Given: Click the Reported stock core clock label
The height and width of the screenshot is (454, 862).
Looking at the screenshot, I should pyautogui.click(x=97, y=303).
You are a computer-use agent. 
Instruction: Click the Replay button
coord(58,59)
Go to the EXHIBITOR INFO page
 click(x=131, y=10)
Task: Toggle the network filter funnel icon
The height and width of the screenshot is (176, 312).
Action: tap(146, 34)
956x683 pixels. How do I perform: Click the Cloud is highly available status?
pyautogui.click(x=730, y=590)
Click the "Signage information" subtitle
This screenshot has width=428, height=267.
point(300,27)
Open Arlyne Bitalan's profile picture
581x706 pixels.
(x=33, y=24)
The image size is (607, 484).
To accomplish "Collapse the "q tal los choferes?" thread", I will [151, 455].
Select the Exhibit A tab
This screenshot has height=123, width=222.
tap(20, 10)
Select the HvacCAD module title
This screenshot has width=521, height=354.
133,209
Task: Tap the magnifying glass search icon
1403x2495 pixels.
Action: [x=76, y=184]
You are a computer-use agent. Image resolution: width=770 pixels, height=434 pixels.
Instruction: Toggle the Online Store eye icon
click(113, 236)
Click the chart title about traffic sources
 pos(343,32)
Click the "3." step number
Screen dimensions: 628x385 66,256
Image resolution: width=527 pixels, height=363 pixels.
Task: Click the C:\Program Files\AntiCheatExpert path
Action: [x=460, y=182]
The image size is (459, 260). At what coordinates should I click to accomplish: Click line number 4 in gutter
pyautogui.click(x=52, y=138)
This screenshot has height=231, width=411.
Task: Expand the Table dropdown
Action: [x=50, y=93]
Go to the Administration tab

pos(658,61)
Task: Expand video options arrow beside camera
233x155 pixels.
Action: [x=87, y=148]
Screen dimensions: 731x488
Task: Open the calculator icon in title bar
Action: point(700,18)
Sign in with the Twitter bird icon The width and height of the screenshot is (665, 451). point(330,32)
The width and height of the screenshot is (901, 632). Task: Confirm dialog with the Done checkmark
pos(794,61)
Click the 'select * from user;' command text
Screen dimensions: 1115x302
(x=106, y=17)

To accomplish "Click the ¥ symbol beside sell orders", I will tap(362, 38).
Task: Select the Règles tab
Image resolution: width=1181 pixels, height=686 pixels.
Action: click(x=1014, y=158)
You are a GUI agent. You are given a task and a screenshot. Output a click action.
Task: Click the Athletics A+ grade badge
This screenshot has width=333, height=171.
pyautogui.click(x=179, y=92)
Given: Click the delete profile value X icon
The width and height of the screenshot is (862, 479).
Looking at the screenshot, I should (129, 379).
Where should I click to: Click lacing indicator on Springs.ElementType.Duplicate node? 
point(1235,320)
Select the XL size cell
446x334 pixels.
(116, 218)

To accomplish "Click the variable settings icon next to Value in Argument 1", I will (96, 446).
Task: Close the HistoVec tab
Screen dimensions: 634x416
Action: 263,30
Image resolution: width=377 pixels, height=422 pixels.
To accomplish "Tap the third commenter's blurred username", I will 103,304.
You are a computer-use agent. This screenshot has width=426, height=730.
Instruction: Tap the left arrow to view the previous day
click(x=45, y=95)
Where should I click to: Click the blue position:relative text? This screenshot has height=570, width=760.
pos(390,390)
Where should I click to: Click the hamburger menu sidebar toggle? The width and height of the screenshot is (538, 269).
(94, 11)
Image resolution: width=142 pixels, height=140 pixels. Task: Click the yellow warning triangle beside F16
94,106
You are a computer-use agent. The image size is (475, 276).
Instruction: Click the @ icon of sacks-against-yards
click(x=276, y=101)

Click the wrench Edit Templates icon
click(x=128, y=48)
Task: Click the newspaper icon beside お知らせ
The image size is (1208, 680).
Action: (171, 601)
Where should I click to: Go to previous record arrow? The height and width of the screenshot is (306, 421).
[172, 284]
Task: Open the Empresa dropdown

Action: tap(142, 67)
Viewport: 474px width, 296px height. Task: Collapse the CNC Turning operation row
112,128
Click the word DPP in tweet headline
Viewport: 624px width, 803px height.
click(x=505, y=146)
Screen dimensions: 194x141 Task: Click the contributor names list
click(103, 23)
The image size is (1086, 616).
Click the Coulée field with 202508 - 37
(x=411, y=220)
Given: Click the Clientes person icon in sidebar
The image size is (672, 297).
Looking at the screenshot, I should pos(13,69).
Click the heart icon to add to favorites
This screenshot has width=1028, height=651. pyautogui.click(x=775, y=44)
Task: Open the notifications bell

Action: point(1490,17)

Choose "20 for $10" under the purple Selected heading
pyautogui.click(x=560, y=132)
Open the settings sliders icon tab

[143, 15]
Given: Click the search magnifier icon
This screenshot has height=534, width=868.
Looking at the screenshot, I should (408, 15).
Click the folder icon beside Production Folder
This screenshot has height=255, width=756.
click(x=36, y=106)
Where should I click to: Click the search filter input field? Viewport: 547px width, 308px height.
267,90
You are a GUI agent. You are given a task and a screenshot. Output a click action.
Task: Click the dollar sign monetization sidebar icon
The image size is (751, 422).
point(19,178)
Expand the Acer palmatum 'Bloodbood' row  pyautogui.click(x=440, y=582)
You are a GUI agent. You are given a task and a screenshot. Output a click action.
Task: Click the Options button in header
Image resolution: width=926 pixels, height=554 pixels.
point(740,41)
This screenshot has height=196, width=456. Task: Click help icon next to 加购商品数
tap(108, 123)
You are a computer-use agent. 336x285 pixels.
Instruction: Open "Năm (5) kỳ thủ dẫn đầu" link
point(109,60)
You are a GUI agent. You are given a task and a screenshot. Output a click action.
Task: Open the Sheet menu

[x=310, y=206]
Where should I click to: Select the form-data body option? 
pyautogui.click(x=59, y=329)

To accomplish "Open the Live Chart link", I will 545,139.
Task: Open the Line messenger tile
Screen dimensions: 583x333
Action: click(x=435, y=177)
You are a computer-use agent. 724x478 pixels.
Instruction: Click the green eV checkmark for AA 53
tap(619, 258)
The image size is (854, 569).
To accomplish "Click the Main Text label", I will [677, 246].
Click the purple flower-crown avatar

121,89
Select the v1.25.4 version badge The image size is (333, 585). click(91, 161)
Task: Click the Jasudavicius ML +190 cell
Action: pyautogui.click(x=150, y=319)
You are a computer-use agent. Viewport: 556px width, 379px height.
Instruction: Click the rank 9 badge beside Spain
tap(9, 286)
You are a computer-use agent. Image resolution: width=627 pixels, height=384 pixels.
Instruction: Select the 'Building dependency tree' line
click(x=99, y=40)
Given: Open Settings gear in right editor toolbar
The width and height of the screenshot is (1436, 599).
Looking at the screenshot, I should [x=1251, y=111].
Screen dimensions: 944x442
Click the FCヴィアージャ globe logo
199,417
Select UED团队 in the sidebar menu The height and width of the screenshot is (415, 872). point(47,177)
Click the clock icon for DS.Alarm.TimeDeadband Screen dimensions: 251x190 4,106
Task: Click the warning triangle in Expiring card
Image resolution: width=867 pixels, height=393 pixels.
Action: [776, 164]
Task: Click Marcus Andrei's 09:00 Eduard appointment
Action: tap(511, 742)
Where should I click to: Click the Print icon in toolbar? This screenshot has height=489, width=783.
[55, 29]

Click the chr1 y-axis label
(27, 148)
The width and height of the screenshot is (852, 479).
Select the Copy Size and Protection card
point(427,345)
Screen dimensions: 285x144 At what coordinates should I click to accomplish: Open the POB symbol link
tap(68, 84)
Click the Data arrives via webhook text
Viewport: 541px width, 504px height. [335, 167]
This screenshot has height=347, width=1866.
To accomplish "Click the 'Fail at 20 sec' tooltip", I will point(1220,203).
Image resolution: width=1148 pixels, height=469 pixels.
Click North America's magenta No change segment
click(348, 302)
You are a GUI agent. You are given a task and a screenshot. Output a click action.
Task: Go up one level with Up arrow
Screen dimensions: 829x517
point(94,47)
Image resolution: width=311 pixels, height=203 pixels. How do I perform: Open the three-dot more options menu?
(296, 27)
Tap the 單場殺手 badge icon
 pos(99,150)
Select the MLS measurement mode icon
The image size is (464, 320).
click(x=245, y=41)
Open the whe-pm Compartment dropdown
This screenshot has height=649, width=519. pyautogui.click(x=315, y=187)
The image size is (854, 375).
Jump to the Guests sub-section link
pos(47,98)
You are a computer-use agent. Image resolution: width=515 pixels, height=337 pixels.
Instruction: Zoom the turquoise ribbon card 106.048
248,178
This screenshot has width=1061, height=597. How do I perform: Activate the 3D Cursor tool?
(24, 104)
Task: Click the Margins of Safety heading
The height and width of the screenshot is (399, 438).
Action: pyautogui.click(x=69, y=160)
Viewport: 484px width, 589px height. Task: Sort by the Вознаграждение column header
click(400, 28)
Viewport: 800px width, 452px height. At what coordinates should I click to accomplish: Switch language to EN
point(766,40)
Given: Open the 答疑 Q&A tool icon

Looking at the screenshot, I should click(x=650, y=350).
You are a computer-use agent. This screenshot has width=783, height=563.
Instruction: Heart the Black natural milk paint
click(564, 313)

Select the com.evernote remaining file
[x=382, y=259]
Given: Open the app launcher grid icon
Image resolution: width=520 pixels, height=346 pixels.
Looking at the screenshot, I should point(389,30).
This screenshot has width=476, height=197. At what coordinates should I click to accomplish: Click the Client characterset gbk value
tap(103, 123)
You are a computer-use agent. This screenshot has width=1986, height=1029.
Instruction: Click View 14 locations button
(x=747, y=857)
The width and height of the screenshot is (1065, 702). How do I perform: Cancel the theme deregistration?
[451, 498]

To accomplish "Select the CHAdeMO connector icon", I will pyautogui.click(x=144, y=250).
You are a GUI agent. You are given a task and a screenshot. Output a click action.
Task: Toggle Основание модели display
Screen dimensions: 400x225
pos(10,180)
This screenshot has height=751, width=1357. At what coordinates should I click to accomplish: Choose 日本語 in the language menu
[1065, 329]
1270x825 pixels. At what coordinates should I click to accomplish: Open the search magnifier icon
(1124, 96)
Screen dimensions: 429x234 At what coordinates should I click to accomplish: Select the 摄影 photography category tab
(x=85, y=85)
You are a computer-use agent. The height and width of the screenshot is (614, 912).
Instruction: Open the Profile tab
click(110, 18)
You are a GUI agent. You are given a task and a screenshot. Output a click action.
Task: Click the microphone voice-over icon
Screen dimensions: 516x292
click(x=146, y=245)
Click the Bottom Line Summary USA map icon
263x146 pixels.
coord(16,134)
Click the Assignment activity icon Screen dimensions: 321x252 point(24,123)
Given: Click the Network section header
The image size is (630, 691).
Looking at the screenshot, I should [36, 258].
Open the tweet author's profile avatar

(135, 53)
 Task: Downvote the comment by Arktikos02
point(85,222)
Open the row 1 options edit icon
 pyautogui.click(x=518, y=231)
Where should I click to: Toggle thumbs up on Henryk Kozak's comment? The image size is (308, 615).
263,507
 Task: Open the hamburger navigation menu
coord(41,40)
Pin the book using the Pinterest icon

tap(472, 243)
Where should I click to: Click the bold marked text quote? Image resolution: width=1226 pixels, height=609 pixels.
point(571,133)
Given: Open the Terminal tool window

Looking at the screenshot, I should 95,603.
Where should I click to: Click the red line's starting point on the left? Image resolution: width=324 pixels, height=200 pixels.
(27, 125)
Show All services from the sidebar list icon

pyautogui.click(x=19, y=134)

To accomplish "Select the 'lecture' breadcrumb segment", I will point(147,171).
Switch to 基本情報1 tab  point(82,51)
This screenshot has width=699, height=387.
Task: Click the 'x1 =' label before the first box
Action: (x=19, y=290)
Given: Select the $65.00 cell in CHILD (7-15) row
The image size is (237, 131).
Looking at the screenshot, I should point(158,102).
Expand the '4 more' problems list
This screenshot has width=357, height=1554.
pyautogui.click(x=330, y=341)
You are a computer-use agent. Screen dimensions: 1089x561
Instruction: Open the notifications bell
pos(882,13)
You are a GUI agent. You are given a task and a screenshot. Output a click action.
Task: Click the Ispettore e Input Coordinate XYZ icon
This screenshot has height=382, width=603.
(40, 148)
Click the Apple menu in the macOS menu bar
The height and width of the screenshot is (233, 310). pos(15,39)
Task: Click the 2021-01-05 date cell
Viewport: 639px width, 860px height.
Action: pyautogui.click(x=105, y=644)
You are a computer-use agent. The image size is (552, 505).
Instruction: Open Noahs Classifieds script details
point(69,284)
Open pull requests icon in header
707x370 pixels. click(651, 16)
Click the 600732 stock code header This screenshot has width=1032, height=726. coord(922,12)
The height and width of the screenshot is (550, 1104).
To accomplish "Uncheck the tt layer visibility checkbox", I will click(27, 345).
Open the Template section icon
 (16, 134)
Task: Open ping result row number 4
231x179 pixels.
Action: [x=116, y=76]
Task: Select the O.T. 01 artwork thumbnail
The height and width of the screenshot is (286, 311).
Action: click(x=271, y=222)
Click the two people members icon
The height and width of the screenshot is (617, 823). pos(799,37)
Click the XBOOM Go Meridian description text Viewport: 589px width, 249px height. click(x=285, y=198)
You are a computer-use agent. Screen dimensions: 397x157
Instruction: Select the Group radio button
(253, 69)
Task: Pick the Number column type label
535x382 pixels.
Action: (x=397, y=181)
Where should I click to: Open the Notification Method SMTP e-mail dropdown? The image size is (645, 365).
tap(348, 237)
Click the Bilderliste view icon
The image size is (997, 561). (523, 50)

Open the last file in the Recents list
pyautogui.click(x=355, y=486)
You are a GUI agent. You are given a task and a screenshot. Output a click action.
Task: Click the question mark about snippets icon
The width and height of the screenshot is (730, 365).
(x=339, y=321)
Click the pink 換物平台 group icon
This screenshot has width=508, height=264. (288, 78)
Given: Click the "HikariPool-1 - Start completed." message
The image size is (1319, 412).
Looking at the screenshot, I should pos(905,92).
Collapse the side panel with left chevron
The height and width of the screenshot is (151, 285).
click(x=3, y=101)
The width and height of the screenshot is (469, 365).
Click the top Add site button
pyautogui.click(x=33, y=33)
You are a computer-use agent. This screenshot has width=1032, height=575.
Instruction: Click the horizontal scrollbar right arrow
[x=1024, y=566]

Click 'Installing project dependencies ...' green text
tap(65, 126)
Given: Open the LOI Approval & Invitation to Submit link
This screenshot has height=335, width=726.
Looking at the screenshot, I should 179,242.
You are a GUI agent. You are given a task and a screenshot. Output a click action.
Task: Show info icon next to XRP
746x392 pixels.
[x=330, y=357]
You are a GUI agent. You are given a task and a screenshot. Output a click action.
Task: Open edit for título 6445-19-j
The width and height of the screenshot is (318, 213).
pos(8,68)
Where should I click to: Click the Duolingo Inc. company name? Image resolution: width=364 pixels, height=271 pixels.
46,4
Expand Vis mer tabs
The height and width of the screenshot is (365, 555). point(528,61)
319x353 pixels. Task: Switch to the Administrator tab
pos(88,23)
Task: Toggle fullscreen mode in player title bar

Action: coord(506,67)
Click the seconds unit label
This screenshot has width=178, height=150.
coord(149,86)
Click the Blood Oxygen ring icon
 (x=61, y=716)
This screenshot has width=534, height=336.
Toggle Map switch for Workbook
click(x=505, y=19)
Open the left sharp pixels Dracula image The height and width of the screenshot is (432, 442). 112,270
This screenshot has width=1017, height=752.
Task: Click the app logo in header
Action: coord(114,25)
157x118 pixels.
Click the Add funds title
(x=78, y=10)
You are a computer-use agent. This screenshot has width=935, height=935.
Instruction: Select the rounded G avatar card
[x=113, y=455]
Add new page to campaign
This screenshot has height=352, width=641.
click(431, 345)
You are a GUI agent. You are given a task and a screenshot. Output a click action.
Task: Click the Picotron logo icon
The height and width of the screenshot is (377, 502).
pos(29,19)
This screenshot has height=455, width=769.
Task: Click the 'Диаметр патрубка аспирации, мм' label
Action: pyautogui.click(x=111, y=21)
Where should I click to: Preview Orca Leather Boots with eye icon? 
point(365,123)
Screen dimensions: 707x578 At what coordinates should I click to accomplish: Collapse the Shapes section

▶ ACTIVITY:
As listed above, the lines from the line with "Where should I click to: Click the search" to the line with "Task: Click the Options button in header" are to be echoed exactly, with both ends included and nothing added.

▶ ANSWER FOR THIS EXERCISE:
Where should I click to: Click the search filter input field? Viewport: 547px width, 308px height.
267,90
You are a GUI agent. You are given a task and a screenshot. Output a click action.
Task: Click the dollar sign monetization sidebar icon
The image size is (751, 422).
point(19,178)
Expand the Acer palmatum 'Bloodbood' row  pyautogui.click(x=440, y=582)
You are a GUI agent. You are given a task and a screenshot. Output a click action.
Task: Click the Options button in header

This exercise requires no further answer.